In this case, there is nothing more than to manually determine the boundaries of parking spaces. This task on OpenCV is usually not shifted, because he has the functionality of working with the mouse (so that the user indicates the coordinates of the points of the polygons of the parking spaces on the image) is generally limited and implemented with the help of general-purpose frameworks.
To obtain the image matrix of a parking space from predetermined coordinates in a frame, you can use a simple construction:
cv::Mat parking_lot_mat = src_mat(cv::Rect(0,0,100,100)).clone();
Now parking_lot_mat will contain a part of the original image at x coordinates, equal to 0, and y, equal to 0, and will be 100x100 pixels.

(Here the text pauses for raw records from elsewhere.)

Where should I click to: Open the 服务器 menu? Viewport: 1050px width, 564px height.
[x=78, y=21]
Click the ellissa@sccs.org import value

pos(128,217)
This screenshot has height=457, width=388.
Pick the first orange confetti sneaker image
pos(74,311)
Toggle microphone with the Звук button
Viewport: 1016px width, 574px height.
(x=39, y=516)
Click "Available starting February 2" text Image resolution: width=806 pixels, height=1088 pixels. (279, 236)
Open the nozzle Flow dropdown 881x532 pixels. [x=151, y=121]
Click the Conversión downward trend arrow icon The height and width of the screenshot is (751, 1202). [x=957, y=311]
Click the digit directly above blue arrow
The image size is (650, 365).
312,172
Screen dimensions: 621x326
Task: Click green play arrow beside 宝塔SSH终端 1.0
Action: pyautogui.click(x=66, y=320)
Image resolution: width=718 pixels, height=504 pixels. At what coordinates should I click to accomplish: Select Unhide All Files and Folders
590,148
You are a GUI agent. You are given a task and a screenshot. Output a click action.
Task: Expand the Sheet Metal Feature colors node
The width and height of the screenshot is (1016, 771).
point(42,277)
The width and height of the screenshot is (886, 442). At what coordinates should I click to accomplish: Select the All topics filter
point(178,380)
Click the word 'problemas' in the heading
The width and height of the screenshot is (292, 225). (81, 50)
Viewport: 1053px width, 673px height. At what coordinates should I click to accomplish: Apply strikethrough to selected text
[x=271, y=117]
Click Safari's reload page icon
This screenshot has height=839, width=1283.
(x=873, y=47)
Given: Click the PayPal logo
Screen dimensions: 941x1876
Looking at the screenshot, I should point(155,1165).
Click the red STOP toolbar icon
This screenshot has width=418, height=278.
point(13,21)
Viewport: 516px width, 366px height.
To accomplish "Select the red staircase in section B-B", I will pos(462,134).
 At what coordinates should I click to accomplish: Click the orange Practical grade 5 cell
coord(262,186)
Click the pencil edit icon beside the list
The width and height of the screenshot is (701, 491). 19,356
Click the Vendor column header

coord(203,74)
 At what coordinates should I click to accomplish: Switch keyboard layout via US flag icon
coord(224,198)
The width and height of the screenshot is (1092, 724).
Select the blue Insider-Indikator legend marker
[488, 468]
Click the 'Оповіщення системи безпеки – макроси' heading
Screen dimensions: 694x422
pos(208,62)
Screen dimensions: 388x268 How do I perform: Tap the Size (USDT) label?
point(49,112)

Next, we do all the same work on binarization, which was done on a large image. At the end, it remains to find the contours and their areas using the method: cv::contourArea() . If the sum of the areas of contours exceeds a certain threshold, calculated empirically, then the car in this parking space can be considered as detected.